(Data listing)
------------
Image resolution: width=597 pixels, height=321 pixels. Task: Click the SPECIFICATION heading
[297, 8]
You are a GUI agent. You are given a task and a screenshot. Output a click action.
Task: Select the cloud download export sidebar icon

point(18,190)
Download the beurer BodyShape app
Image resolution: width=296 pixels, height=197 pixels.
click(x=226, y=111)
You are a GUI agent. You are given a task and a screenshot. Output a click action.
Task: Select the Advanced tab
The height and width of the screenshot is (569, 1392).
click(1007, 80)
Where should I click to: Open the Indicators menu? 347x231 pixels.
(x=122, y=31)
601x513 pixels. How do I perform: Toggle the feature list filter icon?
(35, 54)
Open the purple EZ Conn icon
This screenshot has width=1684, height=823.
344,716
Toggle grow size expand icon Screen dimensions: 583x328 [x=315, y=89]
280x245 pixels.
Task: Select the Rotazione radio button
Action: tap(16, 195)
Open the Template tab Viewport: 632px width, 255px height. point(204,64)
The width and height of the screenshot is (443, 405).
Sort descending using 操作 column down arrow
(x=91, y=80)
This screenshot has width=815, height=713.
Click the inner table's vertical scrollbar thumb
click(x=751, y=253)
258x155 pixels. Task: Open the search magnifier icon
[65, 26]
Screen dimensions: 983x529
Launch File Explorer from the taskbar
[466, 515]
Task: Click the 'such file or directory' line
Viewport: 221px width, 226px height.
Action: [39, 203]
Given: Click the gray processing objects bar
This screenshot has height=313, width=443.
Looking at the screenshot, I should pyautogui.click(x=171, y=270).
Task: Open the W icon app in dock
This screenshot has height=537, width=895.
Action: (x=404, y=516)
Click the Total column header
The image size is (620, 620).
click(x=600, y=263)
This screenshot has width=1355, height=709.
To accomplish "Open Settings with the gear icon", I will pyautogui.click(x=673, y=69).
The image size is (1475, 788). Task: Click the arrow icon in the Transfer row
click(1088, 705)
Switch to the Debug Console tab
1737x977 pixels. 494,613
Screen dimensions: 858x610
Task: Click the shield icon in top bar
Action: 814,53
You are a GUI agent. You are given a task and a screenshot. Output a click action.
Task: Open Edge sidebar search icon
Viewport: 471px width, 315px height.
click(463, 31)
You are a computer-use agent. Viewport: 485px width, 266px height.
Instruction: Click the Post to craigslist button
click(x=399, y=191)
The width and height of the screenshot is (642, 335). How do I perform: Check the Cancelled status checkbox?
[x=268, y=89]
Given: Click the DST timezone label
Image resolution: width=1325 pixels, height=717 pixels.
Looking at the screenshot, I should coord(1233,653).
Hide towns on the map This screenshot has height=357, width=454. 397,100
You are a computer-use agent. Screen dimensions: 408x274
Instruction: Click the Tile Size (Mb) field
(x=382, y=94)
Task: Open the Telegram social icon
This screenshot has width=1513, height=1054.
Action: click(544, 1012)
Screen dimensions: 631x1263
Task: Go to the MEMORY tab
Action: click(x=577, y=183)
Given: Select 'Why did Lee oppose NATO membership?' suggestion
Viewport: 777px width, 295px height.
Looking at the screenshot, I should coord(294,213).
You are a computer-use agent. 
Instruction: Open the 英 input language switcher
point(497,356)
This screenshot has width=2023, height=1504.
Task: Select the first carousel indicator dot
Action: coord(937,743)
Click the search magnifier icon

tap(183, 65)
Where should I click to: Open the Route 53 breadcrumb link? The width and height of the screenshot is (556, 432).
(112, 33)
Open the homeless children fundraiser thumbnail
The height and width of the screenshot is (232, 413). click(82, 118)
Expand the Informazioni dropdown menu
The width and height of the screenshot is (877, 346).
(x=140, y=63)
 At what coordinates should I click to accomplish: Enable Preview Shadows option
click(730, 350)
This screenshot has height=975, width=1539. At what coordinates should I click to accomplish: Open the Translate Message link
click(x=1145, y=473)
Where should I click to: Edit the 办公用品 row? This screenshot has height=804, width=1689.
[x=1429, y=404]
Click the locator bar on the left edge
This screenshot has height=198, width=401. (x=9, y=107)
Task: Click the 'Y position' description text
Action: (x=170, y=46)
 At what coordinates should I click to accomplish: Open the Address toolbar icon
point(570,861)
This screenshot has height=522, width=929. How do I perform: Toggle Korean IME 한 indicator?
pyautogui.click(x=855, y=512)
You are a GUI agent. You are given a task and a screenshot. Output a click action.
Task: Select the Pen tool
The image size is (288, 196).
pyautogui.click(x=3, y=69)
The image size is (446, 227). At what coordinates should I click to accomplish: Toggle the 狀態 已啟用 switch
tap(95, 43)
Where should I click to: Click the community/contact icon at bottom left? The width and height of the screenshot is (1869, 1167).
------------
▸ **Problem details**
Rewrite the lines of the listing above as a numbered list, from the line with "This screenshot has height=522, width=929." to the line with "pyautogui.click(x=855, y=512)", and skip any blank lines.

▸ **Result for this task**
1. This screenshot has height=522, width=929. How do I perform: Toggle Korean IME 한 indicator?
2. pyautogui.click(x=855, y=512)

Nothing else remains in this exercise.